Rallio
Strava for tennis. Record your matches and practice, then see the analytics behind your game.
- Role
- Solo build. Product direction and engineering.
- Type
- Mobile app · social
- Status
- In development, releasing soon
01
The problem
In 2026 I started taking tennis seriously, and I wanted what Strava gives runners: a way to track progress over time and share the journey. But I couldn't find anything that let me log my matches and practice sessions the way I wanted, and the part I wanted most was analytics, especially from video.
So I started building Rallio: a mobile app where players record their matches and sessions, get real analytics on how they are playing, and share that progress through a social layer.
02
Record and share
The feed is the social layer. You log a match, it becomes a result you can share, and you can follow other players, find courts, and build a history over time.
This is the part inspired by Strava: progress that is social by default, not a private logbook.

03
Analytics from the footage
Each match has an overview, a shot map, the recording, and notes. The footage is the source of truth, so a match turns into insight instead of just a memory.
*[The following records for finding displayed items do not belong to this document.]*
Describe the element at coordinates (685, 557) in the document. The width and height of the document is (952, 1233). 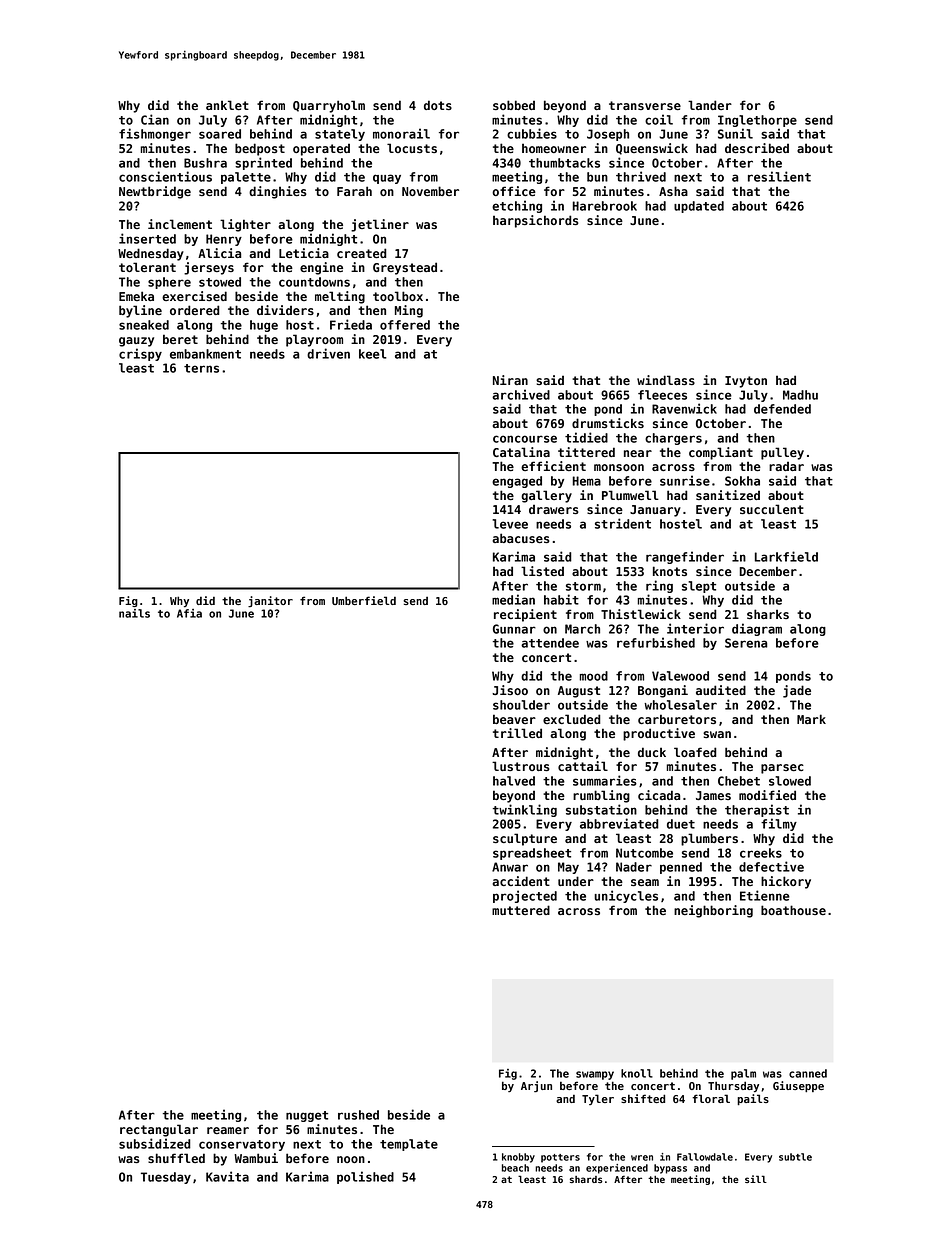
I see `rangefinder` at that location.
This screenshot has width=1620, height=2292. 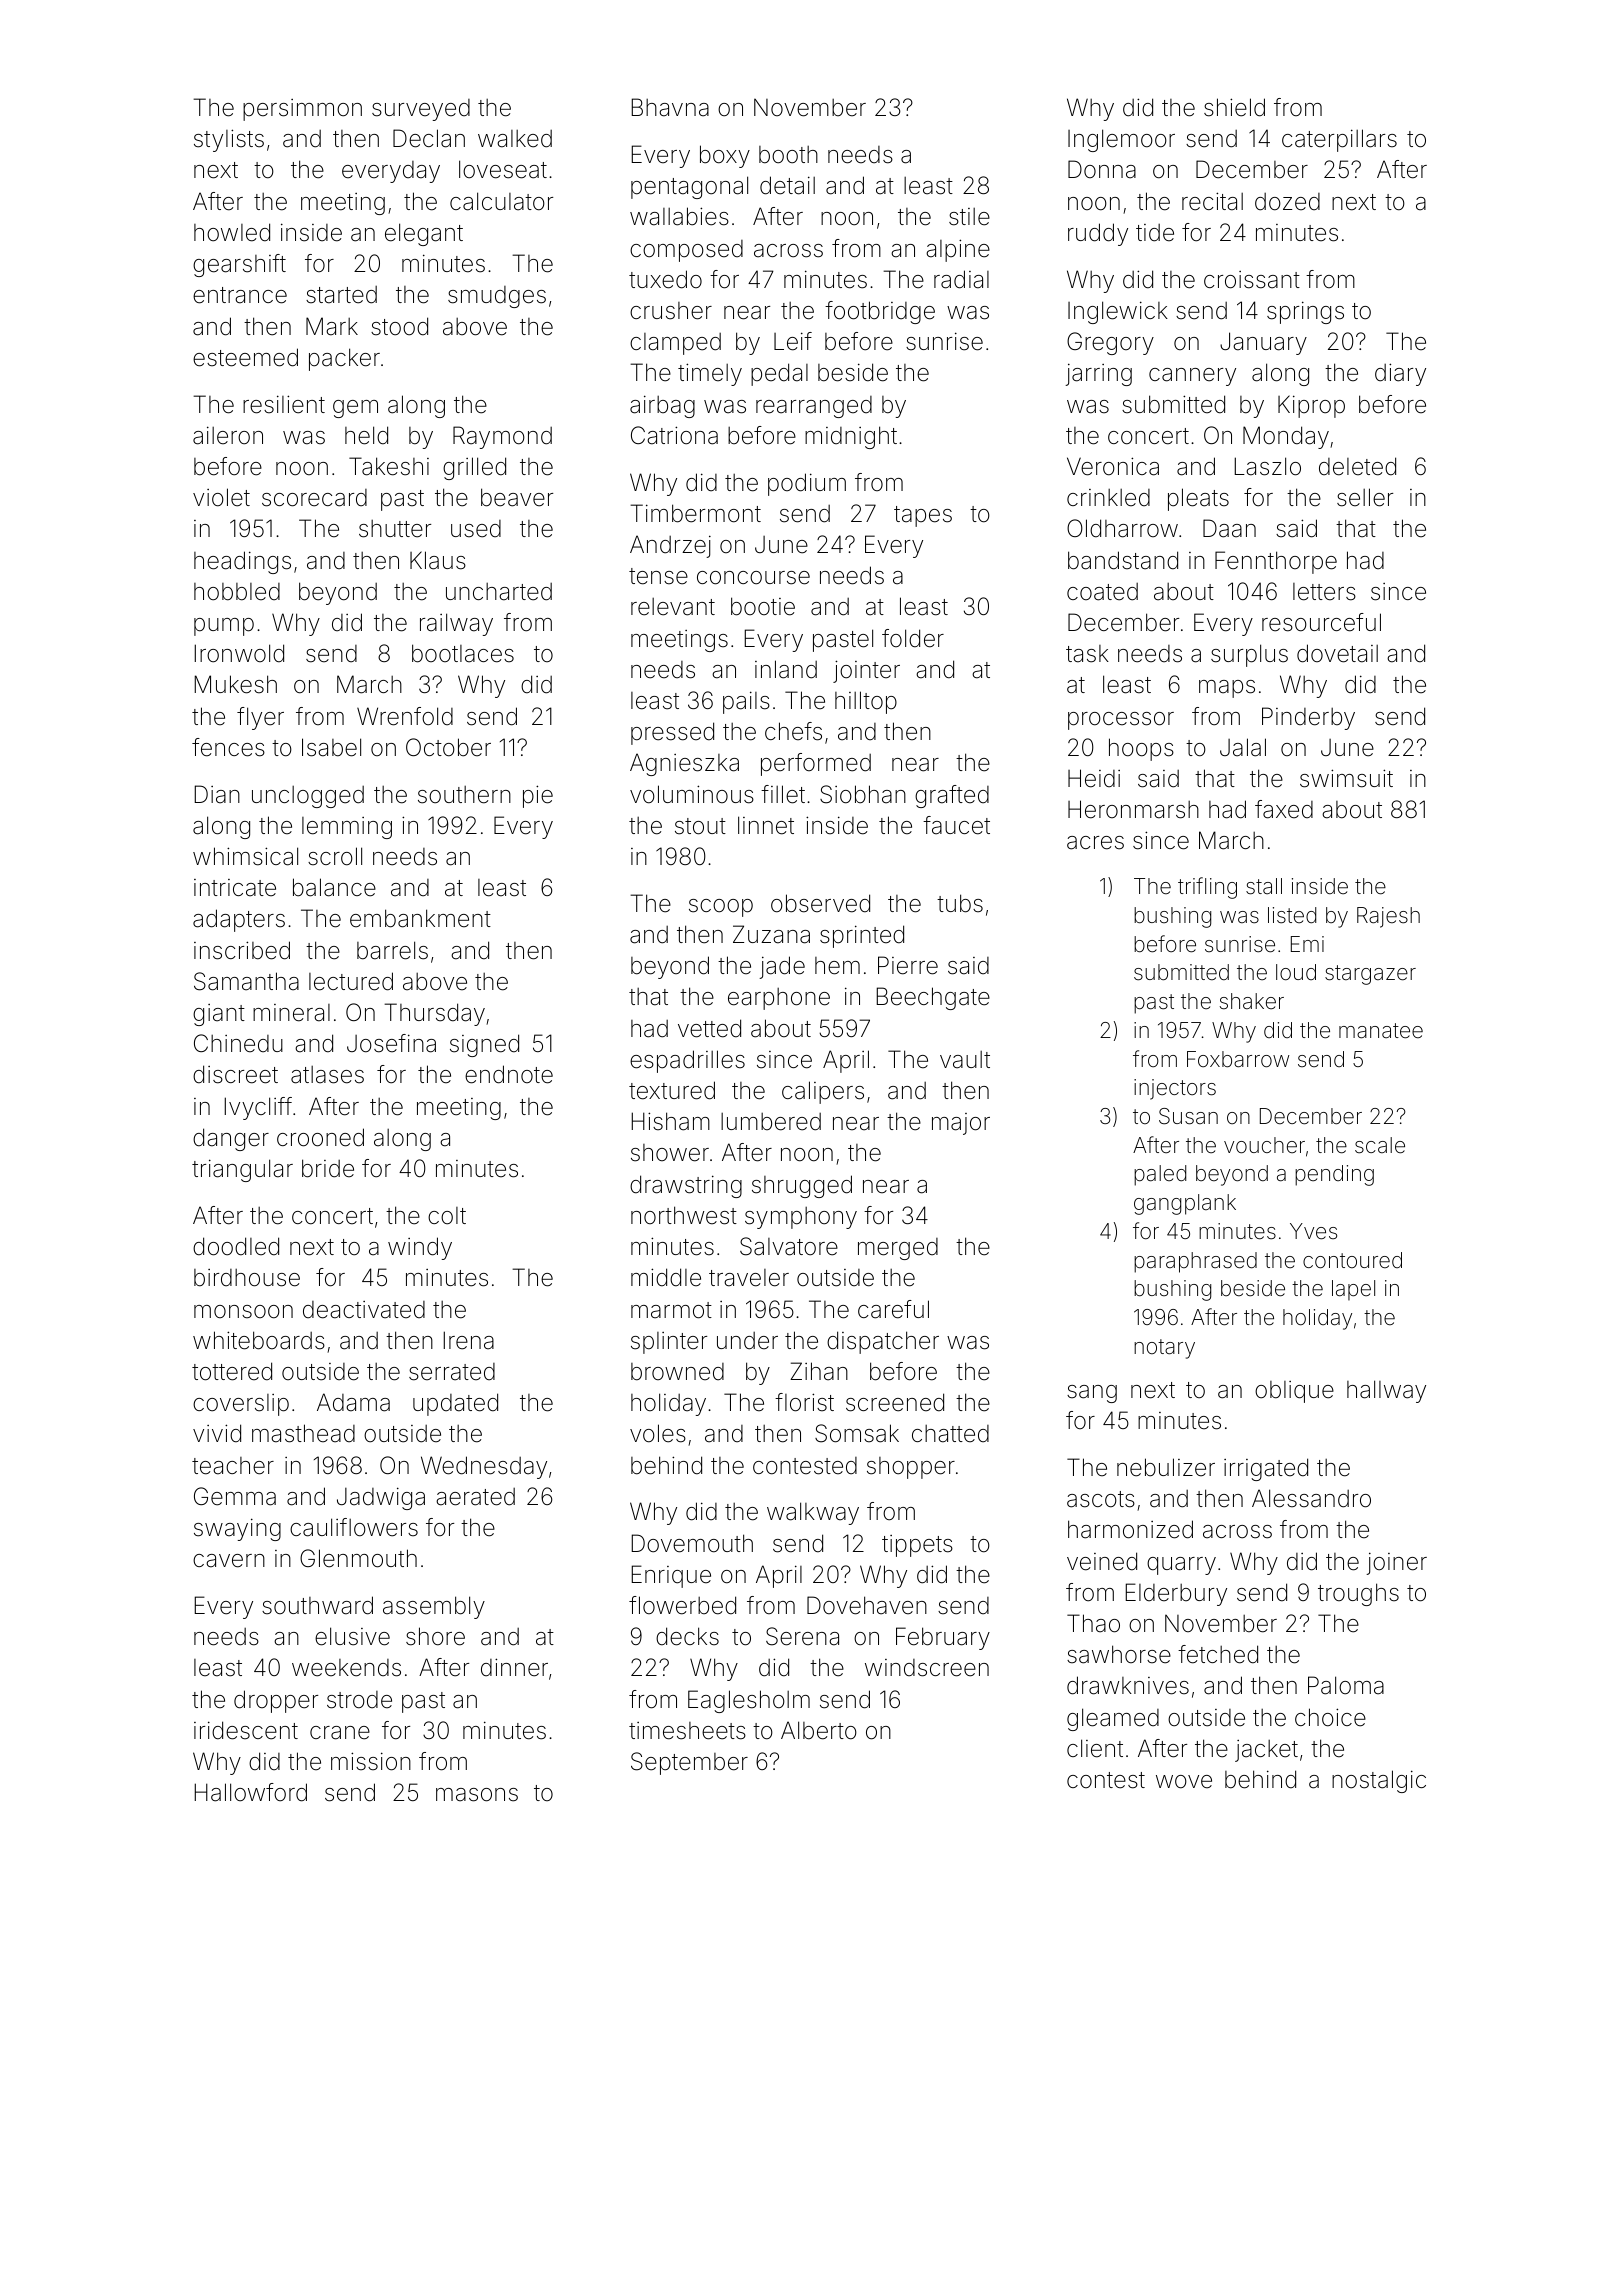 I want to click on signed, so click(x=484, y=1045).
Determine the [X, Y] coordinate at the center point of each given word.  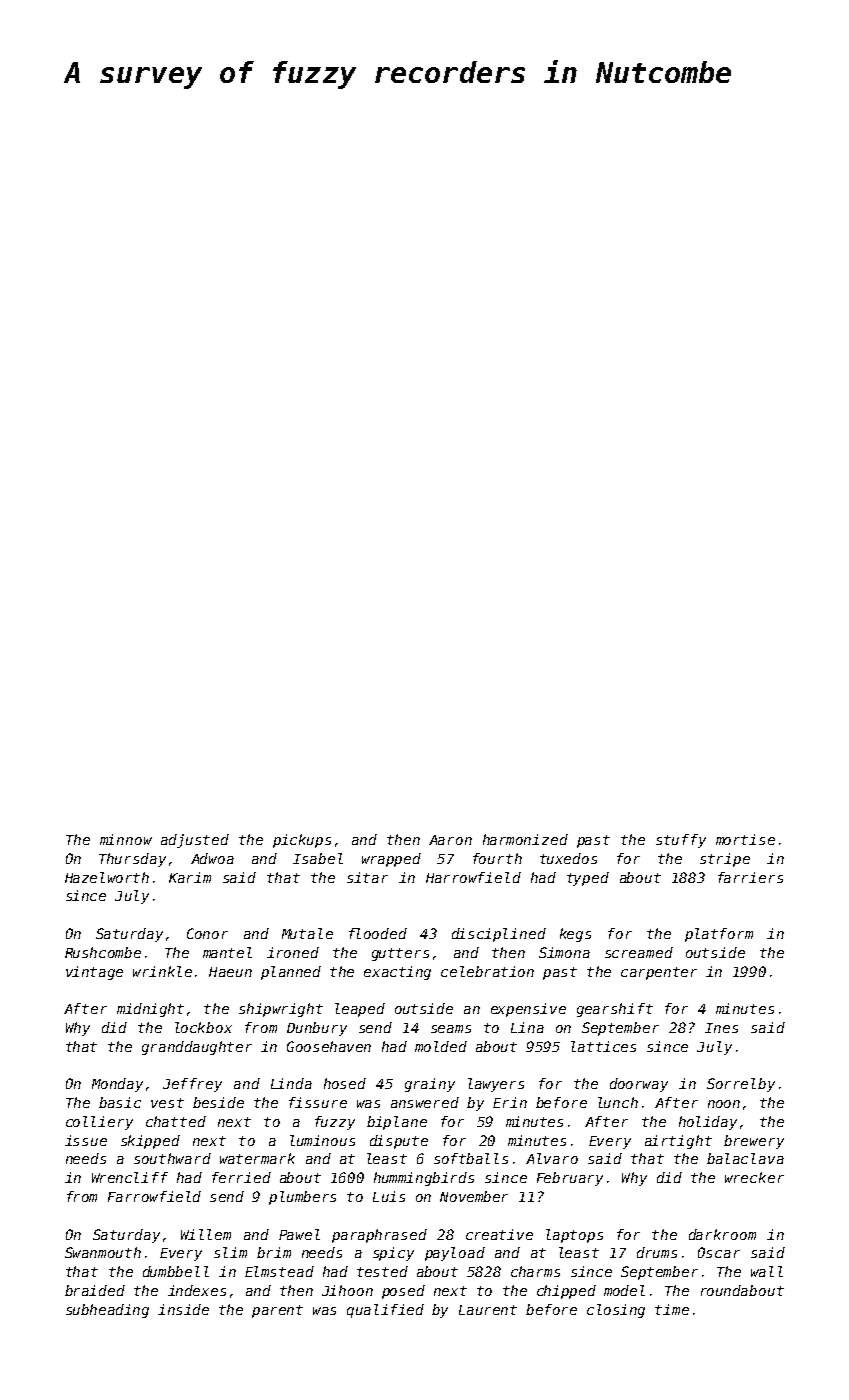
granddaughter [197, 1048]
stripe [725, 860]
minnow [126, 839]
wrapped [391, 860]
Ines [721, 1028]
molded [441, 1046]
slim [230, 1252]
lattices [603, 1046]
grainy [430, 1085]
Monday [117, 1085]
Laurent [488, 1310]
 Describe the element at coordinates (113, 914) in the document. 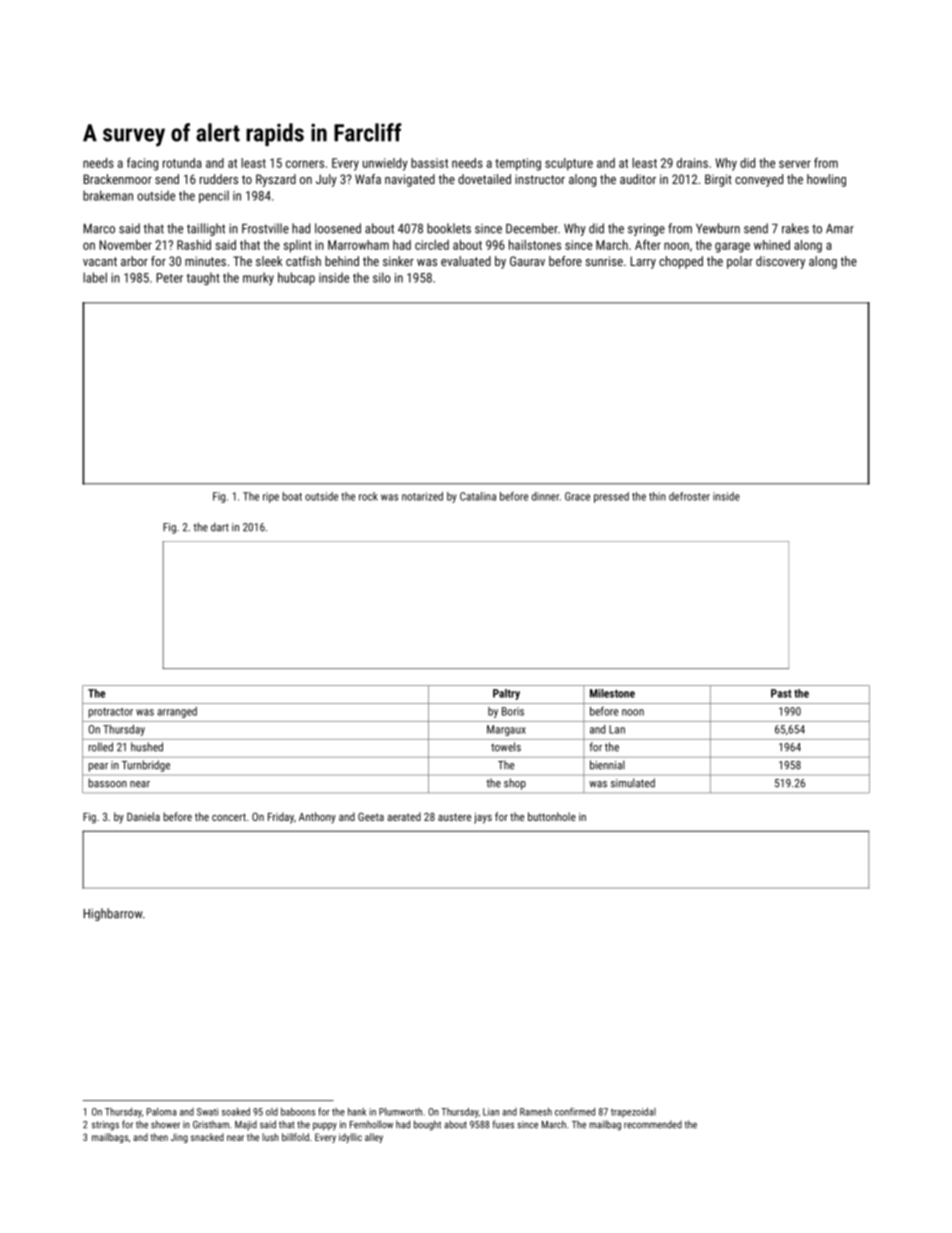

I see `Highbarrow` at that location.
Getting there meant going deep on video: detecting events in match footage and turning raw recordings into something the app can actually reason about.

04
What I learned
Most of the lessons came from outside the product. I got hands-on with machine learning: training and labeling data, and working frame by frame through match footage to make the analysis accurate.
Alongside that, I learned what it really takes to build a consumer social app people would want to use, not just a tracker for myself.